Overall the proposed cabinet is full of relative unknowns -- young, uncontroversial figures nominated for posts such as public health, telecommunication, and religious affairs.
How well can Abdullah Abdullah (left) and Ashraf Ghani work together?
Unlike previous cabinets, there is a distinct absence of political strongmen, including prominent former warlords and factional leaders.
The exception is former General Noor-ur-Haq Ulumi, who was nominated for the powerful post of interior minister by Abdullah. Ulumi, a former Communist Party member, was a major figure in the 1980s, when he was a general in the Afghan army.
Under former President Hamid Karzai, former warlord Mohammad Ismail Khan was water and electricity minister and Bismillah Khan, who was a senior commander in the anti-Taliban former Northern Alliance group, served as interior and defense minister.
Clark says the decreasing number of political and military strongmen in the government continues a trend that began after 2002, when Karzai's first official cabinet was dominated by figures involved in the fighting during the Soviet occupation and ensuing civil war.
The main sticking point to the announcement of the cabinet nominees was over the powerful posts of interior, defense, foreign affairs, finance, and the non-cabinet position of chief of the National Directorate of Security (NDS), Afghanistan's spy agency.
Current NDS chief Rahmatullah Nabil was nominated by President Ghani to retain his position. But the four most prominent ministries were evenly divided between the president and Abdullah.
Defense Ministry nominee Sher Mohammad Karimi, chief of staff of the Afghan National Army, is a Ghani ally, as is the nominee for finance minister, Ghulam Jilani Popal.
Foreign Ministry nominee Rabbani has close ties to Abdullah's camp.

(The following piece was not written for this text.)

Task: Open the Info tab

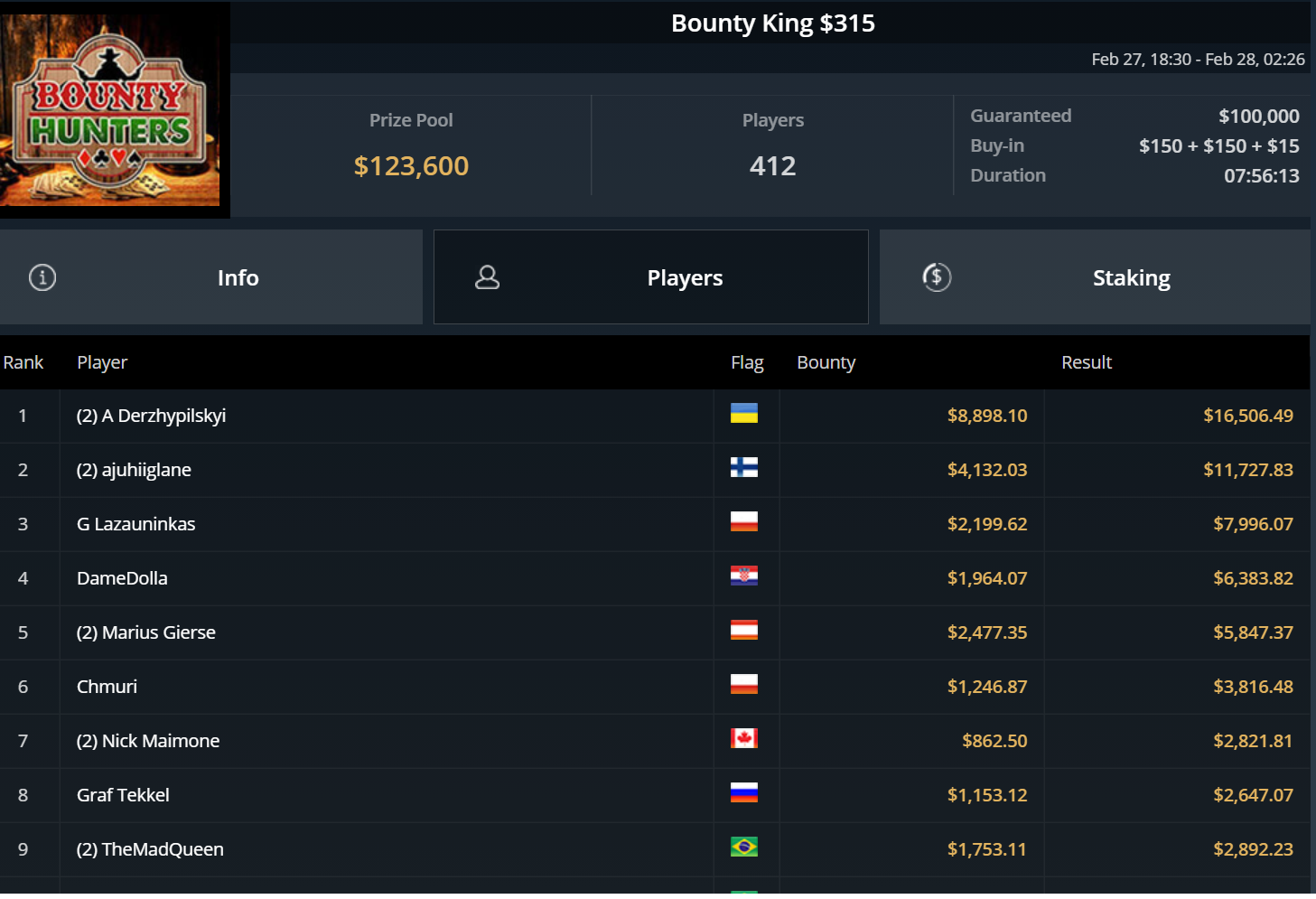Action: click(238, 278)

The nominee for the Interior Ministry, Ulumi, endorsed Abdullah during the campaign.
Ulumi's nomination has raised some eyebrows. A Pashtun from the southern province of Kandahar, he seems to be an odd choice for Abdullah, who is closely affiliated with the country's ethnic Tajik community.
Abdullah was reported to have put forward former NDS chiefs Aref Sarwari and Amrullah Saleh, closely affiliated with Abdullah's Jamiat-e Islami political group, for the post of interior minister. But his preferred choices were apparently rejected by Ghani, leading to Ulumi emerging as the compromise nominee.
Some commentators have suggested, however, that the nomination of Ulumi shifted the ethnic balance in favor of Ghani, also a Pashtun. Together with Nabil, Karimi, and Popal, it means all the security posts are filled by Pashtuns.
This exposes one potentially unbalanced aspect of a proposed cabinet that includes Turkmen, Uzbeks, and Hazaras, among others. "In terms of Abdullah's and Ghani's share of power we can say it's balanced," Wafa says. "But there are a lot of noises about the cabinet being unbalanced in terms of ethnicity."
Concerns Over Inexperience
The number of new, inexperienced nominees has raised concerns among analysts over whether they are equipped to successfully meet the enormous challenges facing the new government.
The Taliban has stepped up its attacks around the country, with Afghan security forces facing their stiffest test yet after the end of NATO's combat mission. The economy has stalled and foreign investment has dried up. Civil servants have also complained that they are only getting paid sporadically.
"The biggest fear among all these names is that none of them has got experience in governance," Wafa says.
He adds that to many Afghans the announcement of the nominees is a huge relief, coming after months of anxiety over Ghani and Abdullah's apparent inability to finalize the list of nominees.
Clark says that there are some strong choices in the list, but she is concerned that some of the nominees are not "obvious ministerial material," although she says it is too early to judge how they will fare. "I'm a little concerned that sometimes compromises mean that weak people slip in. You can end up with the lowest common denominator rather than the strongest candidate."